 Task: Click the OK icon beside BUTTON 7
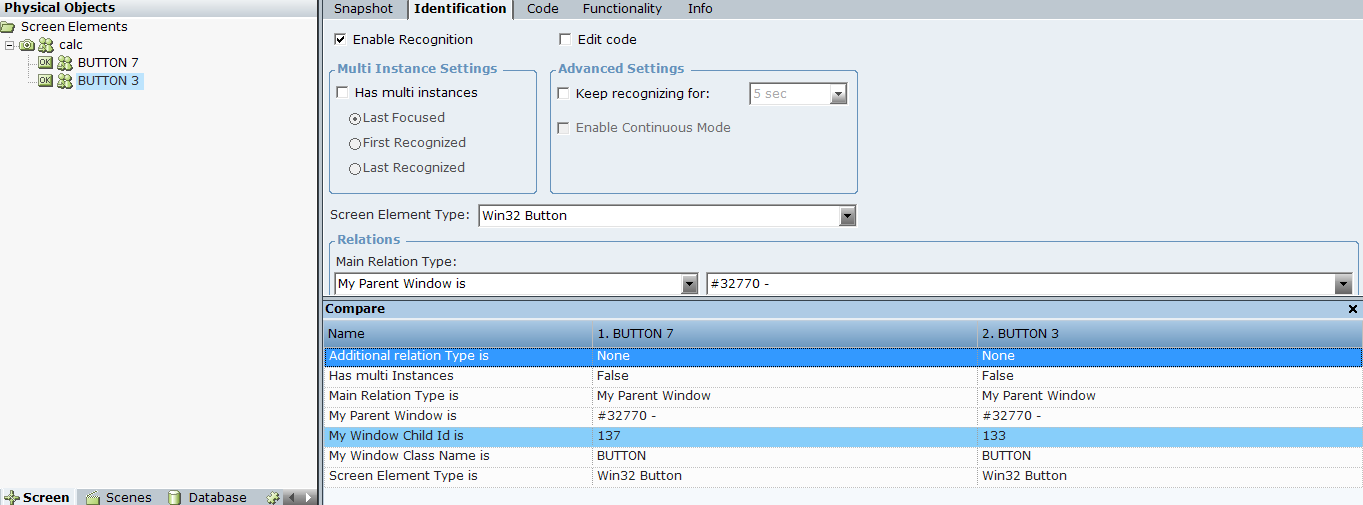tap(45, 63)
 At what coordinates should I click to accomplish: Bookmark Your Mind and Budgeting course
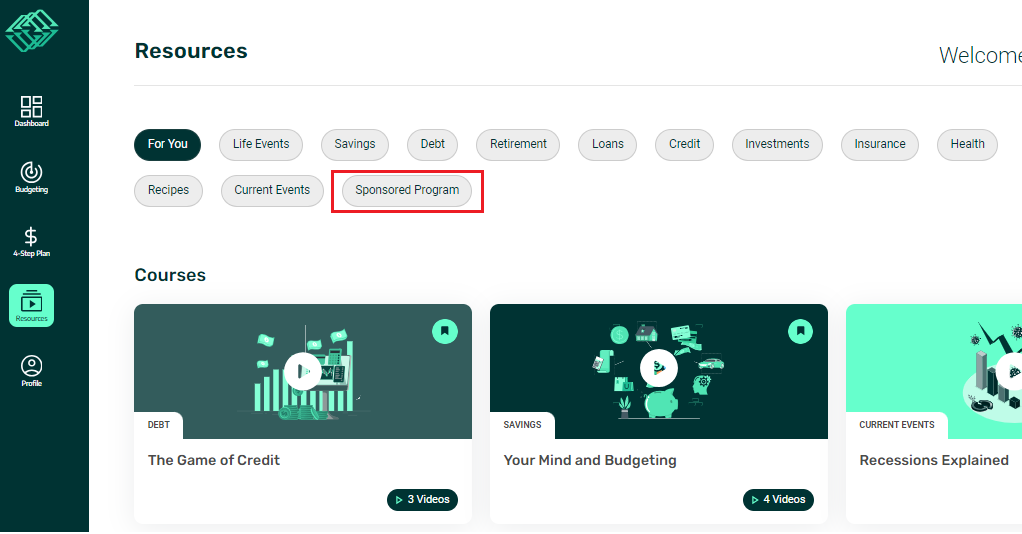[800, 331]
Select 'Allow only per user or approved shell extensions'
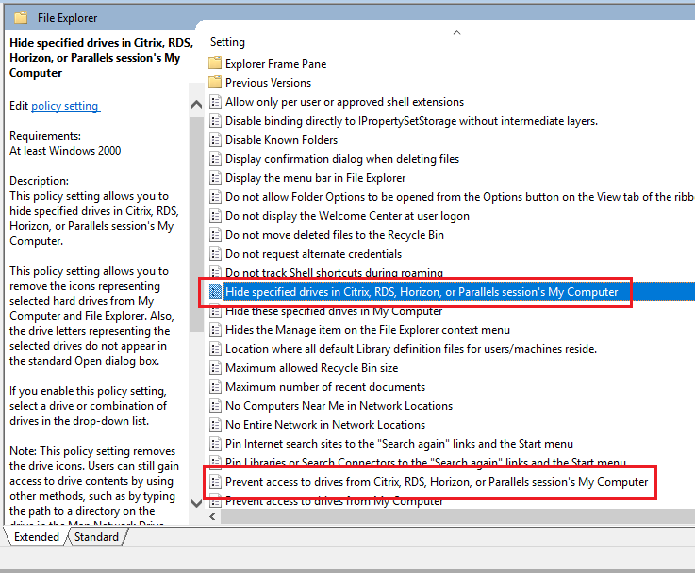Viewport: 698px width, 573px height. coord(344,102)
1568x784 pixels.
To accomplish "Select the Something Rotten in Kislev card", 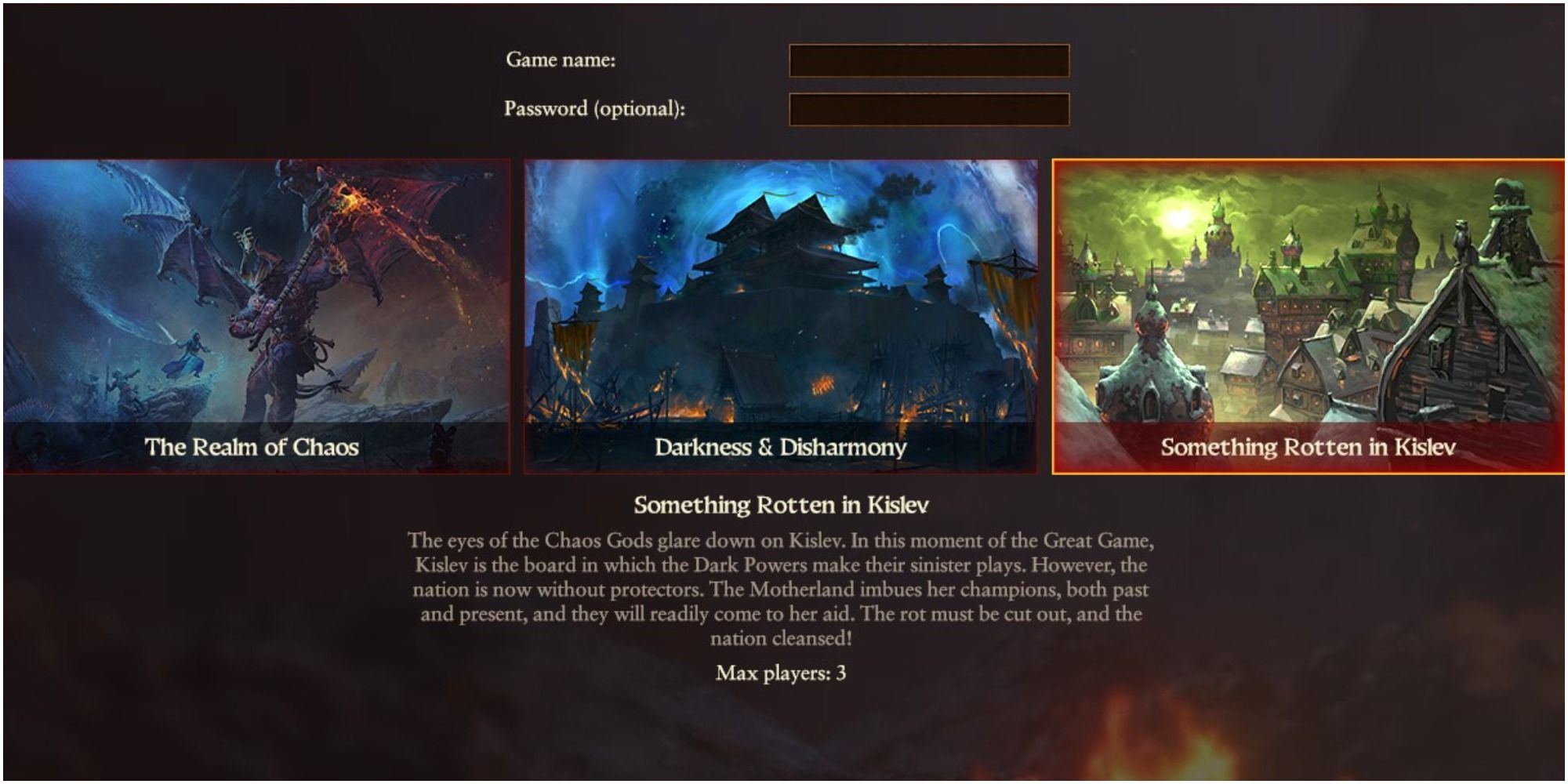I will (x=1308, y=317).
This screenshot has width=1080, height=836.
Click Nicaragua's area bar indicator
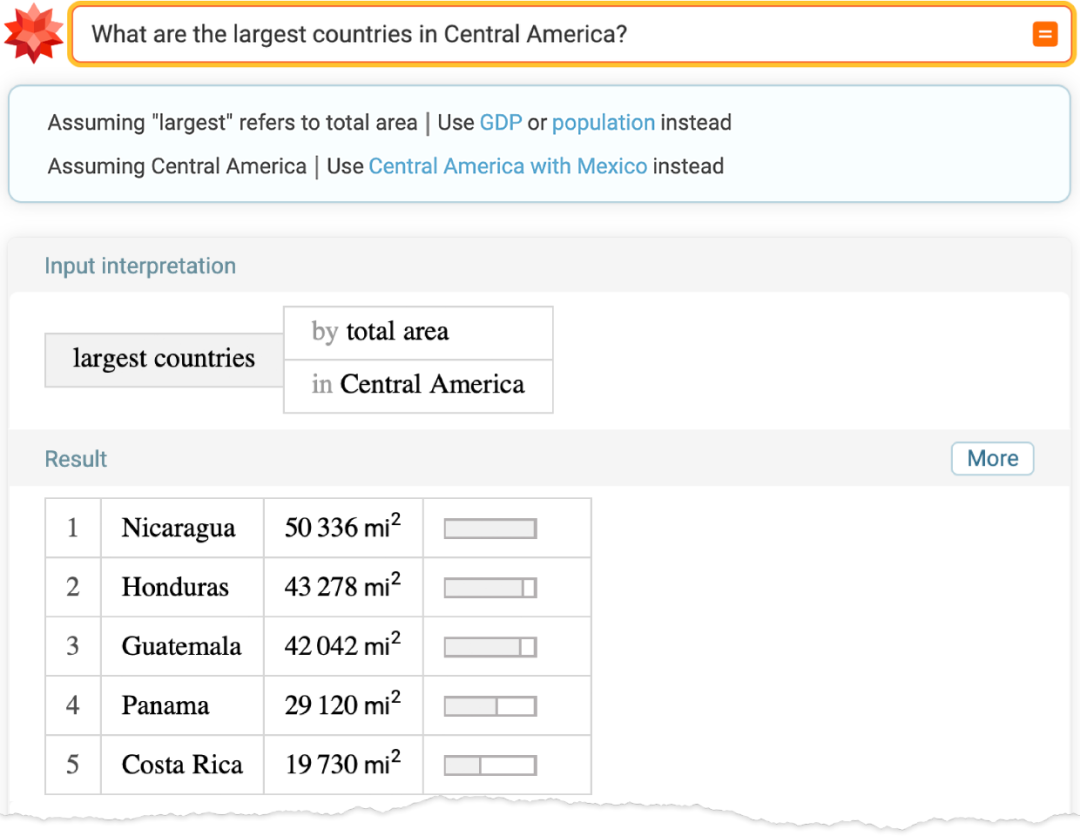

================================

▸ DIRECTIONS FOR THIS TASK: Transcribe exactly the span of lines from the line holding "This screenshot has width=1080, height=836." through the last line above, both included. Pictures stay out.

▸ THE COMPLETED TASK:
This screenshot has width=1080, height=836.
Click Nicaragua's area bar indicator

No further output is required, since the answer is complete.